What “instant” actually means

The clone creation is instant because ZFS doesn’t copy blocks. It creates a new dataset and points its metadata at the same blocks referenced by the snapshot. If you expect that to behave like an independent copy, you’re about to learn about reference counts, usedbysnapshots, and why a snapshot you “don’t need” is still preventing space reclamation.

The hidden dependency: “you can’t delete that snapshot”

The classic surprise looks like this:

  • You create snapshot pool/prod@app-2025-12-25.
  • You create clone pool/dev/app-test from that snapshot.
  • Weeks later, you try to delete old snapshots to reclaim space.
  • ZFS refuses to destroy the snapshot because it has dependent clones.

This is not ZFS being stubborn; it’s ZFS preventing corruption. The origin snapshot contains block references that the clone may still rely on. If ZFS let you delete the snapshot, it could free blocks that the clone still needs. ZFS solves this by enforcing the dependency.

Why this matters beyond “cleanup fails”

In production, clone dependencies tend to surface as:

  • Snapshot retention policy breaks. Your “keep 14 days” rule silently becomes “keep 14 days unless there’s a clone, then keep forever.”
  • Space reclamation stalls. Teams keep deleting files, but pool usage doesn’t drop because blocks are still referenced by snapshots that can’t be removed.
  • Replication complexity. Clones can complicate zfs send workflows if you don’t plan the dataset/snapshot topology.
  • Promotion chaos. Someone “promotes” a clone to break dependencies and changes which dataset is considered the origin, and suddenly your mental model of “what is prod” is wrong.

Promotion: the escape hatch (and the footgun)

zfs promote makes a clone become the “mainline” dataset, and its origin becomes a clone child (conceptually). It’s how you break the dependency on an origin snapshot so you can delete it. It’s also how you accidentally invert a lineage and confuse replication, monitoring, and humans.

Promotion is legitimate and often necessary. But it should be a planned action with explicit outcomes, not a desperate command copied from a forum while the pool is 99% full.

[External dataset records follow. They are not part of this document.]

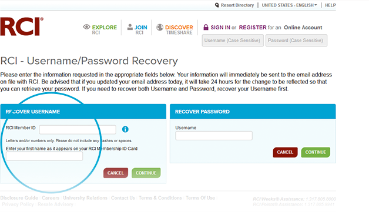369x215 pixels.
Task: Click into the first name field
Action: (x=44, y=156)
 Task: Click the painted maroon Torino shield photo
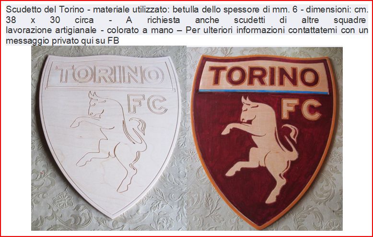click(264, 142)
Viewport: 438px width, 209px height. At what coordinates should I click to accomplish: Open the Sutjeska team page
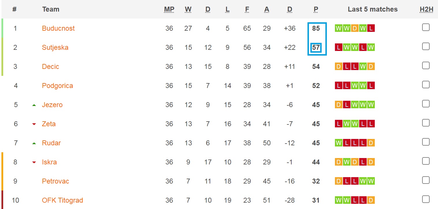[x=55, y=47]
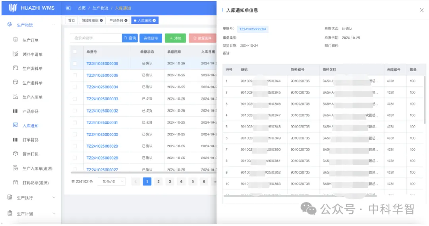
Task: Tick the checkbox beside TZ241025000030
Action: [75, 134]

Interesting facts and historical context

Six to ten short points that matter more than trivia because they explain why clones behave the way they do:

  1. ZFS snapshots are cheap because of CoW. ZFS never overwrites in-place; it writes new blocks and updates pointers, which makes consistent snapshots a natural consequence of the design.
  2. Clones were built for fast provisioning. Early ZFS adopters used clones for dev/test and VM templating long before “infrastructure as code” became mainstream.
  3. Space is shared by reference counts. A block may be referenced by the live filesystem, one or more snapshots, and one or more clones; it’s only freed when the last reference is gone.
  4. “Used” in ZFS is contextual. There’s “used by dataset,” “used by snapshots,” “used by children,” and “logical used”; your pool fills according to physical reality, not whichever number you stared at in a dashboard.
  5. Clones predate many modern “copy data management” products. The idea—copy instantly, diverge on write—is the same principle behind many commercial snapshot/clone systems.
  6. Clone lineage is explicit in properties. ZFS stores the origin property on clones; you can query and script around it (and you should).
  7. Promote changes ancestry, not data validity. It rearranges which snapshot is considered “origin” for dependency purposes; it doesn’t rewrite the entire dataset.
  8. Clones and snapshots are not backups. They’re excellent local recovery tools, but they share the same pool, failure domain, and often the same “oops I destroyed the pool” risk.
  9. ZVOL clones changed VM economics. Linked clones let teams deploy hundreds of VMs from one golden image with minimal storage—until write patterns turned “minimal” into “surprise.”

When clones are the right tool (and when they’re not)

Good uses

  • VM templates / golden images: provision new VM disks instantly; pay only for divergence.
  • CI environments: spin up test datasets quickly, throw them away after the run.
  • Forensics: make a writable copy of a snapshot to reproduce issues without touching prod.
  • Data science sandboxes: give analysts a writable dataset from a stable snapshot without duplicating terabytes.
  • Risky migrations: clone a dataset and rehearse changes; if it goes wrong, destroy the clone.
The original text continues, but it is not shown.